*What you will do*
Output all of the entries beneath, exactly as written.

*Dataset entries*
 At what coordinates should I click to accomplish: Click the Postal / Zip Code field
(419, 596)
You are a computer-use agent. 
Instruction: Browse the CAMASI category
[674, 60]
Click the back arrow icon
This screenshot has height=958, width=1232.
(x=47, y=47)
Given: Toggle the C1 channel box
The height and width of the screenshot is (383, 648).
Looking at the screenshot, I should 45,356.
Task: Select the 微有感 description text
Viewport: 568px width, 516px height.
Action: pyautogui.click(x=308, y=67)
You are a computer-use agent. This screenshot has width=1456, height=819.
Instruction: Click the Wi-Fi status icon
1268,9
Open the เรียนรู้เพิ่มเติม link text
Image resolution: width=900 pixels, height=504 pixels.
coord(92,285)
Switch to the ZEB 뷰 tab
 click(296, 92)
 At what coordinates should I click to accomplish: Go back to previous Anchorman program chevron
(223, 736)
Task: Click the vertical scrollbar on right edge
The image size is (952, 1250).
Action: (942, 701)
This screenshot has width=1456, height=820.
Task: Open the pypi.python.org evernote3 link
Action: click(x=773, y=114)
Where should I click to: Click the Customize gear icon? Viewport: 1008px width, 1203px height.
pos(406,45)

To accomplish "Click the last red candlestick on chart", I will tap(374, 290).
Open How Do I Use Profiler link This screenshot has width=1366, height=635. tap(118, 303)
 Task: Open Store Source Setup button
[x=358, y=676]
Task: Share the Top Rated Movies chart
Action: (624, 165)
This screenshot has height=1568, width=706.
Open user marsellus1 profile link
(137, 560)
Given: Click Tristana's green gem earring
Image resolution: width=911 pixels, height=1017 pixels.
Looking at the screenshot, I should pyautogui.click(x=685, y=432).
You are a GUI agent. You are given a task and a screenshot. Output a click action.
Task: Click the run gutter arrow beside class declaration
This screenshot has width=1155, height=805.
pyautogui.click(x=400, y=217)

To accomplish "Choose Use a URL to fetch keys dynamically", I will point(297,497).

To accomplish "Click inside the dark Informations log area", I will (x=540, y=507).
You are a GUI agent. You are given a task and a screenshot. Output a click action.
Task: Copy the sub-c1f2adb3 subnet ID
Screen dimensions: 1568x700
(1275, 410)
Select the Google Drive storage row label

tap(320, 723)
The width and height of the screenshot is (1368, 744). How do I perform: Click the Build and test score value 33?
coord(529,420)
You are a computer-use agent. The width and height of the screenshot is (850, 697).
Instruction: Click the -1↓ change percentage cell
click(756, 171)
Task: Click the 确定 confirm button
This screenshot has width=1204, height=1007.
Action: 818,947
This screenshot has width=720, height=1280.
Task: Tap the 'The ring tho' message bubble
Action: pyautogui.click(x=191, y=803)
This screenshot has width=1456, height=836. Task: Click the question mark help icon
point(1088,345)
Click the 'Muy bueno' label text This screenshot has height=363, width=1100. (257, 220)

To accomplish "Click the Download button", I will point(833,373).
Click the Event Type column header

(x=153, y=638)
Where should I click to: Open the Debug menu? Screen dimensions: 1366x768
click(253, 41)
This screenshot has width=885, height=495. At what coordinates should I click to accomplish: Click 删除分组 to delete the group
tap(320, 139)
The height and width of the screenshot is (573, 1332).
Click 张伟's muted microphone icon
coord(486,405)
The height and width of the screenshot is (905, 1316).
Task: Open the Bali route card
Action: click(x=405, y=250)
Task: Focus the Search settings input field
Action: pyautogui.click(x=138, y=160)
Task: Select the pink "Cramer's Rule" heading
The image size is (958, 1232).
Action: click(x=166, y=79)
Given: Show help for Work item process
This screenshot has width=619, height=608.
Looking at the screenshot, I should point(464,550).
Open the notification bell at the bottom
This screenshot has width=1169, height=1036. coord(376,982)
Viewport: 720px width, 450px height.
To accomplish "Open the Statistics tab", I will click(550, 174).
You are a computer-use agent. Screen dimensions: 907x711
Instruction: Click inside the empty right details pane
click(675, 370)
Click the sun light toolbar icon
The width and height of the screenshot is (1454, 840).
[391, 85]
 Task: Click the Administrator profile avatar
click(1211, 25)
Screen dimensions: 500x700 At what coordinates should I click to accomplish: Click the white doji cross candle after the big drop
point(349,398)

*Solution to the problem*
 At what coordinates should I click to accomplish: Click the Postal / Zip Code field
(419, 596)
You are a computer-use agent. 
Instruction: Browse the CAMASI category
[674, 60]
Click the back arrow icon
This screenshot has height=958, width=1232.
(x=47, y=47)
Given: Toggle the C1 channel box
The height and width of the screenshot is (383, 648).
Looking at the screenshot, I should 45,356.
Task: Select the 微有感 description text
Viewport: 568px width, 516px height.
Action: pyautogui.click(x=308, y=67)
You are a computer-use agent. This screenshot has width=1456, height=819.
Instruction: Click the Wi-Fi status icon
1268,9
Open the เรียนรู้เพิ่มเติม link text
Image resolution: width=900 pixels, height=504 pixels.
coord(92,285)
Switch to the ZEB 뷰 tab
 click(296, 92)
 At what coordinates should I click to accomplish: Go back to previous Anchorman program chevron
(223, 736)
Task: Click the vertical scrollbar on right edge
The image size is (952, 1250).
Action: (942, 701)
This screenshot has width=1456, height=820.
Task: Open the pypi.python.org evernote3 link
Action: click(x=773, y=114)
Where should I click to: Click the Customize gear icon? Viewport: 1008px width, 1203px height.
pos(406,45)

To accomplish "Click the last red candlestick on chart", I will tap(374, 290).
Open How Do I Use Profiler link This screenshot has width=1366, height=635. tap(118, 303)
 Task: Open Store Source Setup button
[x=358, y=676]
Task: Share the Top Rated Movies chart
Action: (624, 165)
This screenshot has height=1568, width=706.
Open user marsellus1 profile link
(137, 560)
Given: Click Tristana's green gem earring
Image resolution: width=911 pixels, height=1017 pixels.
Looking at the screenshot, I should pyautogui.click(x=685, y=432).
You are a GUI agent. You are given a task and a screenshot. Output a click action.
Task: Click the run gutter arrow beside class declaration
This screenshot has width=1155, height=805.
pyautogui.click(x=400, y=217)

To accomplish "Choose Use a URL to fetch keys dynamically", I will point(297,497).

To accomplish "Click inside the dark Informations log area", I will (x=540, y=507).
You are a GUI agent. You are given a task and a screenshot. Output a click action.
Task: Copy the sub-c1f2adb3 subnet ID
Screen dimensions: 1568x700
(1275, 410)
Select the Google Drive storage row label

tap(320, 723)
The width and height of the screenshot is (1368, 744). How do I perform: Click the Build and test score value 33?
coord(529,420)
You are a computer-use agent. The width and height of the screenshot is (850, 697).
Instruction: Click the -1↓ change percentage cell
click(756, 171)
Task: Click the 确定 confirm button
This screenshot has width=1204, height=1007.
Action: 818,947
This screenshot has width=720, height=1280.
Task: Tap the 'The ring tho' message bubble
Action: pyautogui.click(x=191, y=803)
This screenshot has width=1456, height=836. Task: Click the question mark help icon
point(1088,345)
Click the 'Muy bueno' label text This screenshot has height=363, width=1100. (257, 220)

To accomplish "Click the Download button", I will point(833,373).
Click the Event Type column header

(x=153, y=638)
Where should I click to: Open the Debug menu? Screen dimensions: 1366x768
click(253, 41)
This screenshot has width=885, height=495. At what coordinates should I click to accomplish: Click 删除分组 to delete the group
tap(320, 139)
The height and width of the screenshot is (573, 1332).
Click 张伟's muted microphone icon
coord(486,405)
The height and width of the screenshot is (905, 1316).
Task: Open the Bali route card
Action: click(x=405, y=250)
Task: Focus the Search settings input field
Action: pyautogui.click(x=138, y=160)
Task: Select the pink "Cramer's Rule" heading
The image size is (958, 1232).
Action: click(x=166, y=79)
Given: Show help for Work item process
This screenshot has width=619, height=608.
Looking at the screenshot, I should point(464,550).
Open the notification bell at the bottom
This screenshot has width=1169, height=1036. coord(376,982)
Viewport: 720px width, 450px height.
To accomplish "Open the Statistics tab", I will click(550, 174).
You are a computer-use agent. Screen dimensions: 907x711
Instruction: Click inside the empty right details pane
click(675, 370)
Click the sun light toolbar icon
The width and height of the screenshot is (1454, 840).
[391, 85]
 Task: Click the Administrator profile avatar
click(1211, 25)
Screen dimensions: 500x700 At what coordinates should I click to accomplish: Click the white doji cross candle after the big drop
point(349,398)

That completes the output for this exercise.